Organizational scale. Working in huge, global organizations, we may start being attracted to opportunities in smaller firms. These may provide potential for less bureaucratic drag, for more control, autonomy, and responsibility and, psychologically and financially, for a sense of ownership. Conversely, we may see moving from an entrepreneurial setting to a larger firm as a mechanism for sharpening skills, adding to our long-term value and marketability.
Right brain neglect. Embedded in practically all management and leadership responsibilities, of course, are elements of control, analysis, evaluation, assimilation of data, and logical decision-making. Without realizing it, as we become more practiced in, accustomed to and consumed by these 'left brain' activities, our ability to relax, 'let go' and engage creatively is stunted. Left untended, this imbalance can be numbing or even debilitating, encouraging us to consider a new start elsewhere.
Boosting Self-Awareness
You have important responsibilities that confirm your skills and value in the organization. However, these responsibilities also run the risk of limiting the time and energy you take to step back and realistically assess your circumstances. How clearly, for example, could you answer such questions as: What are my immediate, medium, and long term priorities, personally and professionally? Have there been shifts in these priorities? Why? Why not? What trends, if any, are suggested? How well are these priorities met in my current position? Why? What are the implications and what should I do about them?
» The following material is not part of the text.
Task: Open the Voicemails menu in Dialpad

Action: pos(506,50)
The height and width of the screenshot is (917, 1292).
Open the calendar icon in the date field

As we have discussed, what leads you to contemplate professional change can be clear and straightforward (e.g. company performance, economic conditions) or more subtle (e.g. peer comparisons, adult development processes). Recognizing and exploring your particular mix of motives puts you in a more solid position to take sound and proactive steps in managing your professional life.
As you become aware of your unique set of drivers, the next question -- to be discussed in a future article -- is "What do you do?"